[asterisk-users] USA BRI -- any hope at all?
Karl Fife
karlfife at gmail.com
Tue Jan 27 14:02:25 CST 2009
I wonder if BRI would have gotten traction if it offered PRI functionality
(DID's and aggregation of multiple spans). Even TODAY I would drop many of
my sip trunks for such hypothetical BRI trunks for locations where a full
PRI is too much capacity.
That's the bane of the PRI: "Welcome to Joe's coffee shop... Oh, I'm sorry
we only sell coffee in 40 gallon drums. You have to buy a whole drum even
if you only want a cup--or a sip"
-Karl
----- Original Message -----
From: "Jerry Jones" <jjones at danrj.com>
To: "Asterisk Users Mailing List - Non-Commercial Discussion"
<asterisk-users at lists.digium.com>
Sent: Tuesday, January 27, 2009 12:27 PM
Subject: Re: [asterisk-users] USA BRI -- any hope at all?

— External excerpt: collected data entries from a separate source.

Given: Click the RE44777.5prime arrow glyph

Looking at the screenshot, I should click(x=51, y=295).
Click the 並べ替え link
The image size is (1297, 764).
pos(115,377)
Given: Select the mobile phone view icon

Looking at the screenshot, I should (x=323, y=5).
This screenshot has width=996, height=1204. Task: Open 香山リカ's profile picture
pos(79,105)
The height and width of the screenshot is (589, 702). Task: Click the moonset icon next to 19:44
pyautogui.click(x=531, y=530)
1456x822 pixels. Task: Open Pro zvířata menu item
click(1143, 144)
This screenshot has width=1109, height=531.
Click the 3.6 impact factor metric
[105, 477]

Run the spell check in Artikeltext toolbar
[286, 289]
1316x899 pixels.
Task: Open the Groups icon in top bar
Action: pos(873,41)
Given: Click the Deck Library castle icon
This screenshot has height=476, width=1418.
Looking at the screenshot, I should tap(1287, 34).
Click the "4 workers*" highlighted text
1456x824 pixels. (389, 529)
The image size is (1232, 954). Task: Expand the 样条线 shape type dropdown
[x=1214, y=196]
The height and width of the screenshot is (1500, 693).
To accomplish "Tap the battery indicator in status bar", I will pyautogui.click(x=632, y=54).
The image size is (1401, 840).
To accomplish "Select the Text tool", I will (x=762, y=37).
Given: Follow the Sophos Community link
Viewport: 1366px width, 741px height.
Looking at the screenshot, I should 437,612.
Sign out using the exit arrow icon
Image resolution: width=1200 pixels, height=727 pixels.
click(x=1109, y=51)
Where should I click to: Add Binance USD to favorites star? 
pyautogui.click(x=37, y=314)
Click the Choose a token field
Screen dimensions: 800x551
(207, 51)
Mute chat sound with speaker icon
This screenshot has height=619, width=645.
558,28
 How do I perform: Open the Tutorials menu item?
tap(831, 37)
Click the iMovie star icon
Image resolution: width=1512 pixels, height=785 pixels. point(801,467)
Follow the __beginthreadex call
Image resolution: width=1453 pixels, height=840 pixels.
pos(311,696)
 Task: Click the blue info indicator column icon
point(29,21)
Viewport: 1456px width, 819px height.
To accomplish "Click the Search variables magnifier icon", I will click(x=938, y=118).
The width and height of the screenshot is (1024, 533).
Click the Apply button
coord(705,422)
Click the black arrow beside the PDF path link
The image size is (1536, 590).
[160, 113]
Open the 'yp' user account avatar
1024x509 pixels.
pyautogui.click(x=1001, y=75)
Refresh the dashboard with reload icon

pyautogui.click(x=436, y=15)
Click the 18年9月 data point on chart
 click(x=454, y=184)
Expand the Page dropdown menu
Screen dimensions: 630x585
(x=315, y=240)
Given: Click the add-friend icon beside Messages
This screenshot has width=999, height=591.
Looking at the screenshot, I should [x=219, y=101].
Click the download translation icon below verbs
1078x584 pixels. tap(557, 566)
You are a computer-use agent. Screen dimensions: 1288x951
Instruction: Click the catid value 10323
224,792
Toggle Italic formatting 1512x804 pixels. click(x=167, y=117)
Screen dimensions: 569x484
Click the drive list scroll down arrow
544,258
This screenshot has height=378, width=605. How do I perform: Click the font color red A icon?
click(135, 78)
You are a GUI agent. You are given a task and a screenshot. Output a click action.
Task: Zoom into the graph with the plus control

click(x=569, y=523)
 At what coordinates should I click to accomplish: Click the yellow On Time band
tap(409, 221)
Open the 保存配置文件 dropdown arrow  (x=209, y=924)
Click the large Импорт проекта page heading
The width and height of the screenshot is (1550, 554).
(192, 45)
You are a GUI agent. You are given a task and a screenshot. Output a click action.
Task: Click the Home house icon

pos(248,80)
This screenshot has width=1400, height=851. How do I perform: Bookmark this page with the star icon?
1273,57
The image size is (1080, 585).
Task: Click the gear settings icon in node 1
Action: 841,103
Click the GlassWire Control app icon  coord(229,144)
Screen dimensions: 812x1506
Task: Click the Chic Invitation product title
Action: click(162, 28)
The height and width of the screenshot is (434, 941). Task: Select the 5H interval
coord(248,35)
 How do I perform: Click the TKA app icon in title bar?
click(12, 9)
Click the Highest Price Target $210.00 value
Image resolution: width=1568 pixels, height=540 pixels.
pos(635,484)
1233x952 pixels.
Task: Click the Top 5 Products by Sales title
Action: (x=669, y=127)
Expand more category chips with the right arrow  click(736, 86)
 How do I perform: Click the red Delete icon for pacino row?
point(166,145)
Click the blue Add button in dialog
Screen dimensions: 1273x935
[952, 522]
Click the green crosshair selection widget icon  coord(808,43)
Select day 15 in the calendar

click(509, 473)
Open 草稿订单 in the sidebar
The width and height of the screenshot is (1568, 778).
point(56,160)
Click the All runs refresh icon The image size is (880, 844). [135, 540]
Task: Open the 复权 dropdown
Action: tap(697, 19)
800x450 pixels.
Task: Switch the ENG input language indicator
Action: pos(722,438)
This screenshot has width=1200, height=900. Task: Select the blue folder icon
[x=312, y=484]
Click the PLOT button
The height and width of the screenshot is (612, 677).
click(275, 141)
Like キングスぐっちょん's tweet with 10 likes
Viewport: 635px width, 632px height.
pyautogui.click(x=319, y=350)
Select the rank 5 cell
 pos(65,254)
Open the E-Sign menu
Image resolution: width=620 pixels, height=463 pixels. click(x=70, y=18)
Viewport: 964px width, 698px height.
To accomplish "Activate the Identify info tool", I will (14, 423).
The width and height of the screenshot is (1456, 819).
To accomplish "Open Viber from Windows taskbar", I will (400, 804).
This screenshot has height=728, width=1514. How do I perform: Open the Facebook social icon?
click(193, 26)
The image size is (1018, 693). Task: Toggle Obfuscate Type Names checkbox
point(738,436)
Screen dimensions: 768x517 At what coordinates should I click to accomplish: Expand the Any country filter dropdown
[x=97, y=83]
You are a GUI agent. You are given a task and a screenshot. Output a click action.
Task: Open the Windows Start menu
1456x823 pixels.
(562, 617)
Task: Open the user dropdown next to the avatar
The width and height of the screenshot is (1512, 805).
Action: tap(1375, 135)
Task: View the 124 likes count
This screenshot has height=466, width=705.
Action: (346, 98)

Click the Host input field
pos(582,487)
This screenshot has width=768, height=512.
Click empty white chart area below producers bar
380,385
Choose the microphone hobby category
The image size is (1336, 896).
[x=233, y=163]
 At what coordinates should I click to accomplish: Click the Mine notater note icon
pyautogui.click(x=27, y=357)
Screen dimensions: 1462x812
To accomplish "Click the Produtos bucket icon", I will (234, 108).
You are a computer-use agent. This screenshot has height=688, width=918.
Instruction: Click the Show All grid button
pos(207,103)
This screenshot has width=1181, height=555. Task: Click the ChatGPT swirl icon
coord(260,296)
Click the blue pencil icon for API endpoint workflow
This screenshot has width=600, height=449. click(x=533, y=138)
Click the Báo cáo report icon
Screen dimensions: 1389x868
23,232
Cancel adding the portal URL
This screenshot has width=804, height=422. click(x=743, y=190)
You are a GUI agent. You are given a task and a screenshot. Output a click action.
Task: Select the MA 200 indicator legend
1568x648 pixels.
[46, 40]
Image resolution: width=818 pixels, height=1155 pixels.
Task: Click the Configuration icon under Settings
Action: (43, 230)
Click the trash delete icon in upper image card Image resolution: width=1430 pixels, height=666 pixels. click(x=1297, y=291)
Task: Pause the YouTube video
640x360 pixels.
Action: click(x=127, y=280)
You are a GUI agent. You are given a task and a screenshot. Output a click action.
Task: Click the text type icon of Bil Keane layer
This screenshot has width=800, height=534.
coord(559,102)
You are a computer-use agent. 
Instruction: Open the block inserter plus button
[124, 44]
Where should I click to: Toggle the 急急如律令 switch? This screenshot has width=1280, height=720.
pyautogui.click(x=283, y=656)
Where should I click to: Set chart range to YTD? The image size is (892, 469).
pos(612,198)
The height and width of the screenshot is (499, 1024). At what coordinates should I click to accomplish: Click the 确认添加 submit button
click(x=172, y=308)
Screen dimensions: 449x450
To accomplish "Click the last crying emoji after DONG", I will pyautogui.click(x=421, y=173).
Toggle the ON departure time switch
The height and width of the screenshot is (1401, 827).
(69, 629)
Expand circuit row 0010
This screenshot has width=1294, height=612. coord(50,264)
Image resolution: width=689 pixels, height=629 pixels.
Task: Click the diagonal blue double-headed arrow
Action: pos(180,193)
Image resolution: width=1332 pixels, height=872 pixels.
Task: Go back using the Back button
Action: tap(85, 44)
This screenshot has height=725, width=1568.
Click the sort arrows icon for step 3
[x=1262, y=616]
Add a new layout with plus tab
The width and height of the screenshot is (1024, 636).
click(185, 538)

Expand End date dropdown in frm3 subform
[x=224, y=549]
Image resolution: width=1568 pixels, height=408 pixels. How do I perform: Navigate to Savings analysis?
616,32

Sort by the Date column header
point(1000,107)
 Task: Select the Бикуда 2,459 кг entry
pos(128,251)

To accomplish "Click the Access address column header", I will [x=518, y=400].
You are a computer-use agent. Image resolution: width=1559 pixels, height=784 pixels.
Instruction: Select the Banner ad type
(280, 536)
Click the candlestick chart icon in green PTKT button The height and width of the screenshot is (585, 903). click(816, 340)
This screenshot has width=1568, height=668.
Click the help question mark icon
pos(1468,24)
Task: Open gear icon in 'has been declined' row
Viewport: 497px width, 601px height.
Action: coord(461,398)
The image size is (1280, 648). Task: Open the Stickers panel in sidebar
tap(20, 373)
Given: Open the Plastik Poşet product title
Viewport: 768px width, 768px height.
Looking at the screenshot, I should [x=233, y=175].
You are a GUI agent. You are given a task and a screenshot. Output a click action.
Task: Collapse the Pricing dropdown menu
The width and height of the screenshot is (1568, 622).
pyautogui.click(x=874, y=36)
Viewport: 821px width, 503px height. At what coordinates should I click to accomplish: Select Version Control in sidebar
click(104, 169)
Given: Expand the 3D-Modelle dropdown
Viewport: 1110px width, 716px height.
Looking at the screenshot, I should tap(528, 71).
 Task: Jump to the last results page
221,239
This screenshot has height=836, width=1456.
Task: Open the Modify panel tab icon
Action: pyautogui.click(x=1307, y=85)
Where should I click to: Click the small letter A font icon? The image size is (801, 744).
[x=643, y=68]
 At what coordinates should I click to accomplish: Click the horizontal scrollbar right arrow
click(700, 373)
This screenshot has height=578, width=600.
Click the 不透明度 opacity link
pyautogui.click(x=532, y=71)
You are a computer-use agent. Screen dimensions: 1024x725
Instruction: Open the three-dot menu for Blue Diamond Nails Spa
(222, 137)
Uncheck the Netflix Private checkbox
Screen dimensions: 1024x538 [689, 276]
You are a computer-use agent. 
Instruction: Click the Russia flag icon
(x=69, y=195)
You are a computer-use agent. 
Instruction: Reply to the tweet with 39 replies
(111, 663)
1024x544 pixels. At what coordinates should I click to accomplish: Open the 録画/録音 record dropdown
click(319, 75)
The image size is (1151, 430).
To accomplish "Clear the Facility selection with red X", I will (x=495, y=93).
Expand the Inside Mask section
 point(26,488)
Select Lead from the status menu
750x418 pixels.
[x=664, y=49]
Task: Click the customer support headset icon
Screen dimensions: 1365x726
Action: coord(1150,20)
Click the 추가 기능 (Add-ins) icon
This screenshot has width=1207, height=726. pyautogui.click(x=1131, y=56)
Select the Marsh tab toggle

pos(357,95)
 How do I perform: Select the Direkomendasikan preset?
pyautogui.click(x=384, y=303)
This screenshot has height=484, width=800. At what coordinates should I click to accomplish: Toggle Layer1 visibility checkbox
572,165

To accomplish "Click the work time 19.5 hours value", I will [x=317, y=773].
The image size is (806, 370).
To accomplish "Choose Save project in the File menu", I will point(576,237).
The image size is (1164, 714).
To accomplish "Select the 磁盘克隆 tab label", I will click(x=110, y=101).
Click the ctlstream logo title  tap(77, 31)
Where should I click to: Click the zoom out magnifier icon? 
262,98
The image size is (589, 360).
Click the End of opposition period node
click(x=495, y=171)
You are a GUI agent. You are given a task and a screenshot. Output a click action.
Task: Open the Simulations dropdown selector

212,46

> Instead you could always get a SIP/IAX provider.
>
>
> On Jan 27, 2009, at 11:56 AM, Jon Pounder wrote:
>
>> Michael Higgins wrote:
>>
>> At least here in Canada - DSL just seems to have killed BRI - you
>> practically have to know the secret handshake to even be allowed to
>> provision one any more. It killed it as an internet transport which
>> was
>> its most widespread use, however its many benefits as a digital phone
>> line are being largely ignored.
>>
>> I barked up the same tree you are barking for a while and just gave
>> up -
>> lots of "you could buy this and try it", but no proven solution.
>> Kind of
>> expensive to get a line put in and buy hardware for a maybe. Years ago
>> we had tons of BRI circuits around I could have tried this on, but
>> thats
>> long gone.
>>
>>
>>> Folks --
>>>
>>> First, apologies for not lurking for weeks or months to get the
>>> culture of the list. I read the recent post about improvement to
>>> the quality of posts with some amusement and full agreement. The
>>> problem is a big and very real one. I hope I'm not deepening it.
>>>
>>> But my question isn't explicitly asked with this subject line or
>>> definitively answered in the archives -- that I have found.
>>>
>>> What I did find left me with the impression that USA 'BRI', uh,
>>> '2B1Q' protocol(?) is not supported by *any* hardware vendor, at
>>> all, period, nor is it tested and proved in the software...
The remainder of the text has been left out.